• Exercises:
a: List every seasoning that the cuisine text names as a commodity of the ancient spice trade.
b: Summarize the cuisine text in two sentences.
c: Extend the cuisine text with new material that follows its final sentence.

-- Start of Supplied text --

A cuisine  is a style of cooking characterized by distinctive ingredients, techniques and dishes, and usually associated with a specific culture or geographic region. Regional food preparation techniques, customs, and ingredients  combine to enable dishes unique to a region.

A cuisine is partly determined by ingredients that are available locally or through trade. Regional ingredients are developed and commonly contribute to a regional or national cuisine, such as Japanese rice in Japanese cuisine or New Mexico chile in New Mexican cuisine. Likewise, national dishes have variations, such as gyros in Greek cuisine and hamburger in American cuisine.

Religious food laws can also exercise an influence on cuisine, such as Hinduism in Indian cuisine, Sikhism in Punjabi cuisine, Buddhism in East Asian cuisine, Christianity in European cuisine, Islam in Middle Eastern cuisine, and Judaism in Jewish and Israeli cuisine.

Etymology
Cuisine is borrowed from the French meaning cooking, culinary art and kitchen.

Factors that affect a cuisine
Some factors that have an influence on a region's cuisine include the area's climate, the trade among different countries, religious or sumptuary laws and culinary culture exchange. For example, a tropical diet may be based more on fruits and vegetables, while a polar diet might rely more on meat and fish.

The area's climate, in large measure, determines the native foods that are available. In addition, climate influences food preservation. For example, foods preserved for winter consumption by smoking, curing, and pickling have remained significant in world cuisines for their altered gustatory properties.

The trade among different countries also largely affects a region's cuisine. Dating back to the ancient spice trade, seasonings such as cinnamon, cassia, cardamom, ginger, and turmeric were important items of commerce in the earliest evolution of trade, and India was a global market for this. Cinnamon and cassia found their way to the Middle East at least 4,000 years ago.

Certain foods and food preparations are required or proscribed by the religiousness or sumptuary laws, such as Islamic dietary laws and Jewish dietary laws.

Culinary culture exchange is also an important factor for cuisine in many regions: Japan's first substantial and direct exposure to the West came with the arrival of European missionaries in the second half of the 16th century. At that time, the combination of Spanish and Portuguese game frying techniques with an East Asian method for cooking vegetables in oil led to the development of tempura, the "popular Japanese dish in which seafood and many different types of vegetables are coated with batter and deep fried".

History

Cuisine dates back to the Antiquity. As food began to require more planning, there was an emergence of meals that situated around culture.

-- End of Supplied text --
-- Start of Supplied records --

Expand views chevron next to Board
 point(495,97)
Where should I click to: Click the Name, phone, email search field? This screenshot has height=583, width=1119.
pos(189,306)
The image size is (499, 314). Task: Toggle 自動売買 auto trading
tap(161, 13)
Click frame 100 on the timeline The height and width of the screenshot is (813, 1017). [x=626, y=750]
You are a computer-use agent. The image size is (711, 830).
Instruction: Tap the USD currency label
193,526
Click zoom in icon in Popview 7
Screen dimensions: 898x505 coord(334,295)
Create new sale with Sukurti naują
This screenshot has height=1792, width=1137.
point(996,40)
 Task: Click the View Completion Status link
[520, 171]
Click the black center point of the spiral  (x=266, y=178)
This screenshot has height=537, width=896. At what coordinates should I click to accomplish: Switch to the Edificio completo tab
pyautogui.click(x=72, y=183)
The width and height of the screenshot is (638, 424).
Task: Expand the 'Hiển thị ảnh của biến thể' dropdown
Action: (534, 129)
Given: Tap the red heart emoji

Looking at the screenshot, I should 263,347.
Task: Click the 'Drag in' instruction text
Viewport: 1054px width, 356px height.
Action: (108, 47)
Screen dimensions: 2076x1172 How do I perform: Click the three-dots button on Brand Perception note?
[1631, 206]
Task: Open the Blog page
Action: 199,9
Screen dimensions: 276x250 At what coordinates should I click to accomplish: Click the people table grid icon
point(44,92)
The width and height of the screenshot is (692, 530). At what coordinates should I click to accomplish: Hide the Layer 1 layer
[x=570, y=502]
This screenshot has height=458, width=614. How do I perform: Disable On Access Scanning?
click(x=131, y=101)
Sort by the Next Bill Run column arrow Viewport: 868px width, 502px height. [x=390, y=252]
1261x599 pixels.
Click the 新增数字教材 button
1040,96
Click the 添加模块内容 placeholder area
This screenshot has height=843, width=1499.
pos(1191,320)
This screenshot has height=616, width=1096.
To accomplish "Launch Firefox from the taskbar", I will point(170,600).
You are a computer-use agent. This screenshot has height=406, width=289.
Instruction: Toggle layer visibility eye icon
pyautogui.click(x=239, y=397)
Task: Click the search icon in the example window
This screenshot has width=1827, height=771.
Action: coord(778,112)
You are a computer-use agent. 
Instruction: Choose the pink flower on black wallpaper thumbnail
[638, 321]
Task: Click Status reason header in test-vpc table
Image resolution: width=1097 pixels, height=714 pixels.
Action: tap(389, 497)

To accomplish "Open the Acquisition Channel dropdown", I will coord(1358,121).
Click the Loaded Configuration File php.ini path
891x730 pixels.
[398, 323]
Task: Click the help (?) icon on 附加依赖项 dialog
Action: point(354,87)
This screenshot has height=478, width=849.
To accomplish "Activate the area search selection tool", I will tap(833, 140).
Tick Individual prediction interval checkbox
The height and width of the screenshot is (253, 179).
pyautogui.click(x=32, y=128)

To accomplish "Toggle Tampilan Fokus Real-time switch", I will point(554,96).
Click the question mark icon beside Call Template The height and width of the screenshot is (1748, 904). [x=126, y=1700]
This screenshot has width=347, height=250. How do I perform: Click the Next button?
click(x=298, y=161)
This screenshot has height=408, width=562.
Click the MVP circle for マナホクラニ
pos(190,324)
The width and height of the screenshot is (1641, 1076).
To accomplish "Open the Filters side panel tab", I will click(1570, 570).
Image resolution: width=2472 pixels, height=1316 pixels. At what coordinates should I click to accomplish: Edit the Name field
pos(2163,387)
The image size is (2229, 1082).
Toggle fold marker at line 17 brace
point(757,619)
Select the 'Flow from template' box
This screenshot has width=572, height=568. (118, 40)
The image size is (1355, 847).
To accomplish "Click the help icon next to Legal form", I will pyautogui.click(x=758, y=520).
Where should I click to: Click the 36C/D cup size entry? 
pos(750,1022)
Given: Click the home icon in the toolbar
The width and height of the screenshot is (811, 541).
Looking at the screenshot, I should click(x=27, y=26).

-- End of Supplied records --

• Per-task outputs:
a: cinnamon, cassia, cardamom, ginger, turmeric

b: A cuisine is a style of cooking with distinctive ingredients, techniques and dishes, usually tied to a particular culture or region, and the word comes from the French for cooking, culinary art and kitchen. A region's cuisine is shaped by local and traded ingredients, climate, religious or sumptuary laws, and culinary culture exchange, as when European frying techniques combined with an East Asian method of cooking vegetables in oil to produce tempura in Japan.

c:
Evolution of cuisine

Cuisines evolve continually, and new cuisines are created by innovation and cultural interaction. One recent example is fusion cuisine, which combines elements of various culinary traditions while not being categorized per any one cuisine style, and generally refers to the innovations in many contemporary restaurant cuisines since the 1970s. Nouvelle cuisine (New cuisine) is an approach to cooking and food presentation in French cuisine that was popularized in the 1960s by the food critics Henri Gault, who invented the phrase, and his colleagues André Gayot and Christian Millau in a new restaurant guide, the Gault-Millau, or Le Nouveau Guide. Molecular cuisine, is a modern style of cooking which takes advantage of many technical innovations from the scientific disciplines (molecular cooking). The term was coined in 1999 by the French INRA chemist Hervé This because he wanted to distinguish it from the name Molecular gastronomy (a scientific activity) that was  introduced by him and the late Oxford physicist Nicholas Kurti in 1988. It is also named as multi sensory cooking, modernist cuisine, culinary physics, and experimental cuisine by some chefs. Besides, international trade brings new foodstuffs including ingredients to existing cuisines and leads to changes. The introduction of hot pepper to China from South America around the end of the 17th century, greatly influencing Sichuan cuisine, which combines the original taste (with use of Sichuan pepper) with the taste of newly introduced hot pepper and creates a unique mala () flavor that's mouth-numbingly spicy and pungent.

Global cuisine

A global cuisine is a cuisine that is practiced around the world, and can be categorized according to the common use of major foodstuffs, including grains, produce and cooking fats.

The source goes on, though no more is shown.